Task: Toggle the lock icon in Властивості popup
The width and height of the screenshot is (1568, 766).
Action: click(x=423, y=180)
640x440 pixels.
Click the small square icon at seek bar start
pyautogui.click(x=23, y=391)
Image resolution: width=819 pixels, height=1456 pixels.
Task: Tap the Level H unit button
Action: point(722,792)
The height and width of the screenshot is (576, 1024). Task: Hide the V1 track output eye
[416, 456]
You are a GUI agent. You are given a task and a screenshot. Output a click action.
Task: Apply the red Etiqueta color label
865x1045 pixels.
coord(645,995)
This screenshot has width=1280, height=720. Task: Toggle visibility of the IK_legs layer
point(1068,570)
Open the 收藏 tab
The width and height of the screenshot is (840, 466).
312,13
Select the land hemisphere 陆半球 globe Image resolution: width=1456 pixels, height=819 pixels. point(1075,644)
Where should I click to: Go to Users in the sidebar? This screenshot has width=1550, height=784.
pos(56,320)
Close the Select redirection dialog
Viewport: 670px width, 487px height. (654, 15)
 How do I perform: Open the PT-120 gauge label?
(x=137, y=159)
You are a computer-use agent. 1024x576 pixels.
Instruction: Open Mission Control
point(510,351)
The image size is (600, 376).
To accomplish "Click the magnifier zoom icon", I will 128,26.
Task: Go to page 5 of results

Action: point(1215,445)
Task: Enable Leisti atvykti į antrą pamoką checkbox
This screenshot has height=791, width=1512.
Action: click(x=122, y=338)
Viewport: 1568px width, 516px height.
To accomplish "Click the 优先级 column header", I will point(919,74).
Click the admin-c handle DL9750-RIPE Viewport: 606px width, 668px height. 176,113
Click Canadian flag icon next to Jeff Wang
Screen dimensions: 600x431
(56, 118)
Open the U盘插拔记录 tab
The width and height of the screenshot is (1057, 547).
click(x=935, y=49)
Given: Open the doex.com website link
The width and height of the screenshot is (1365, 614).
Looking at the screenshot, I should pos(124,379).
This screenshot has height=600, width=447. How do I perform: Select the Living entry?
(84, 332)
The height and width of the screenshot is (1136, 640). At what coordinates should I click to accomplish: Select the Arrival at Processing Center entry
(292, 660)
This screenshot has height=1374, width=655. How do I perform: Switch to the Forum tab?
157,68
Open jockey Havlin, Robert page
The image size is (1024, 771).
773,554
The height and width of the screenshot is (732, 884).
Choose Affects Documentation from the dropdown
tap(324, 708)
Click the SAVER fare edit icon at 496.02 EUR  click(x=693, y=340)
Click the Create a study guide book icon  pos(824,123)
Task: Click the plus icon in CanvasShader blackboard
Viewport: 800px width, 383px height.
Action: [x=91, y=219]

(Task item)
Each entry must be retyped exactly as it was written above.

(Written reply)
Task: Toggle the lock icon in Властивості popup
The width and height of the screenshot is (1568, 766).
Action: click(x=423, y=180)
640x440 pixels.
Click the small square icon at seek bar start
pyautogui.click(x=23, y=391)
Image resolution: width=819 pixels, height=1456 pixels.
Task: Tap the Level H unit button
Action: point(722,792)
The height and width of the screenshot is (576, 1024). Task: Hide the V1 track output eye
[416, 456]
You are a GUI agent. You are given a task and a screenshot. Output a click action.
Task: Apply the red Etiqueta color label
865x1045 pixels.
coord(645,995)
This screenshot has width=1280, height=720. Task: Toggle visibility of the IK_legs layer
point(1068,570)
Open the 收藏 tab
The width and height of the screenshot is (840, 466).
312,13
Select the land hemisphere 陆半球 globe Image resolution: width=1456 pixels, height=819 pixels. point(1075,644)
Where should I click to: Go to Users in the sidebar? This screenshot has width=1550, height=784.
pos(56,320)
Close the Select redirection dialog
Viewport: 670px width, 487px height. (654, 15)
 How do I perform: Open the PT-120 gauge label?
(x=137, y=159)
You are a computer-use agent. 1024x576 pixels.
Instruction: Open Mission Control
point(510,351)
The image size is (600, 376).
To accomplish "Click the magnifier zoom icon", I will 128,26.
Task: Go to page 5 of results

Action: point(1215,445)
Task: Enable Leisti atvykti į antrą pamoką checkbox
This screenshot has height=791, width=1512.
Action: click(x=122, y=338)
Viewport: 1568px width, 516px height.
To accomplish "Click the 优先级 column header", I will point(919,74).
Click the admin-c handle DL9750-RIPE Viewport: 606px width, 668px height. 176,113
Click Canadian flag icon next to Jeff Wang
Screen dimensions: 600x431
(56, 118)
Open the U盘插拔记录 tab
The width and height of the screenshot is (1057, 547).
click(x=935, y=49)
Given: Open the doex.com website link
The width and height of the screenshot is (1365, 614).
Looking at the screenshot, I should pos(124,379).
This screenshot has height=600, width=447. How do I perform: Select the Living entry?
(84, 332)
The height and width of the screenshot is (1136, 640). At what coordinates should I click to accomplish: Select the Arrival at Processing Center entry
(292, 660)
This screenshot has height=1374, width=655. How do I perform: Switch to the Forum tab?
157,68
Open jockey Havlin, Robert page
The image size is (1024, 771).
773,554
The height and width of the screenshot is (732, 884).
Choose Affects Documentation from the dropdown
tap(324, 708)
Click the SAVER fare edit icon at 496.02 EUR  click(x=693, y=340)
Click the Create a study guide book icon  pos(824,123)
Task: Click the plus icon in CanvasShader blackboard
Viewport: 800px width, 383px height.
Action: [x=91, y=219]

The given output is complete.